— Da fare —
Riporta come tabella Markdown i dati dall'inizio fino alla riga con "Looking at the screenshot, I should point(33,518)." compresa, saltando le righe vuote. Usa la colonna Numero per il numero progressivo e la colonna Riga per il testo della riga.

Dati di testo e di puntamento di elementi
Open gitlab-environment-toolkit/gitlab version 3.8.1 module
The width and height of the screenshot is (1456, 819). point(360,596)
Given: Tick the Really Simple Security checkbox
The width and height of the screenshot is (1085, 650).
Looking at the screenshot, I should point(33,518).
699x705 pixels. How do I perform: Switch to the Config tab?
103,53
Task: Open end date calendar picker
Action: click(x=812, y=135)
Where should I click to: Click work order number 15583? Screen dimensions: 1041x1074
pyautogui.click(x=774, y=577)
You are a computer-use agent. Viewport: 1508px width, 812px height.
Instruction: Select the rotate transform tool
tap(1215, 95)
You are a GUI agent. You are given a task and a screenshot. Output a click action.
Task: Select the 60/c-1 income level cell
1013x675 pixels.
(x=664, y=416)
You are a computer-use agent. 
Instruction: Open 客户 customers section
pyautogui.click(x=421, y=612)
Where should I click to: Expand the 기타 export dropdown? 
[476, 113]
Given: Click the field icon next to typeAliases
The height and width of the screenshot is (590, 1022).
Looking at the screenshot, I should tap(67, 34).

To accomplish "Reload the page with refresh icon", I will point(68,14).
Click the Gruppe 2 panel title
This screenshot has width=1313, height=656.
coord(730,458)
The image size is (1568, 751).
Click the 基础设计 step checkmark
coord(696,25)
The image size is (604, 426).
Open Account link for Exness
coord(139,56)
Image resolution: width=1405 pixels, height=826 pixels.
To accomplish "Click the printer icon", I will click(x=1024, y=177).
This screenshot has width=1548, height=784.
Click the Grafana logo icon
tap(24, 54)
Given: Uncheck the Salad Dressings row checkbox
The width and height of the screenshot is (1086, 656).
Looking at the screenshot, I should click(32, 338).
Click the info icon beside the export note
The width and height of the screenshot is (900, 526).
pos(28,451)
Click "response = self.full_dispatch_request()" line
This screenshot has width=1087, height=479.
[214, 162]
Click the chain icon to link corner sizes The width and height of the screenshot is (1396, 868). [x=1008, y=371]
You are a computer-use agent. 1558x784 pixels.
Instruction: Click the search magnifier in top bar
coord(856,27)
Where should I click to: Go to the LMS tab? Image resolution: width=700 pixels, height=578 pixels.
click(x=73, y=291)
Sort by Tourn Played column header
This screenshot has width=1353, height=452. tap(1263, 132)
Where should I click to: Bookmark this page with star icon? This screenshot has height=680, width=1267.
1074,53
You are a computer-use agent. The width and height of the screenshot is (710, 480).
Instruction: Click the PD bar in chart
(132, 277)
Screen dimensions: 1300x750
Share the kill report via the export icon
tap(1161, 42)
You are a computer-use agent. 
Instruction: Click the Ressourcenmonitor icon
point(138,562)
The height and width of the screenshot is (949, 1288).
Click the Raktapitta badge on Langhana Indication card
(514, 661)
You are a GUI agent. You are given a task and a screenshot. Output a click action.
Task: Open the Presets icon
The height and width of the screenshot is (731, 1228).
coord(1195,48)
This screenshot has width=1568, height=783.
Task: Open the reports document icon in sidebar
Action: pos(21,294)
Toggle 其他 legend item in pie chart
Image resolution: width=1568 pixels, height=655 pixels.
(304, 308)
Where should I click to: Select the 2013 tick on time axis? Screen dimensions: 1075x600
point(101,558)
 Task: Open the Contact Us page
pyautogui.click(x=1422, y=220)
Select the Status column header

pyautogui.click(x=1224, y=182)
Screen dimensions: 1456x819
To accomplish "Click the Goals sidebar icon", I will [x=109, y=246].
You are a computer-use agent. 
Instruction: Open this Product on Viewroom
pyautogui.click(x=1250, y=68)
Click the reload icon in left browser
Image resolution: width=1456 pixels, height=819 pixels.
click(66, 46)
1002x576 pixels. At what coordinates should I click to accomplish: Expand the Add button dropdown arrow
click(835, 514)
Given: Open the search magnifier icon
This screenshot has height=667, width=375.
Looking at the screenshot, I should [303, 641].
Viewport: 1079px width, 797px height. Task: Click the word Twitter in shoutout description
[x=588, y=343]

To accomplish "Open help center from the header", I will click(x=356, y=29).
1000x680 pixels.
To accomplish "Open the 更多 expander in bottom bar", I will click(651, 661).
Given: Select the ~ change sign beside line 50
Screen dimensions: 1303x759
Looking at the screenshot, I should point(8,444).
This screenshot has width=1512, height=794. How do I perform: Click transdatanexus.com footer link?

— Risultato —
| Numero | Riga |
|---|---|
| 1 | Open gitlab-environment-toolkit/gitlab version 3.8.1 module |
| 2 | The width and height of the screenshot is (1456, 819). point(360,596) |
| 3 | Given: Tick the Really Simple Security checkbox |
| 4 | The width and height of the screenshot is (1085, 650). |
| 5 | Looking at the screenshot, I should point(33,518). |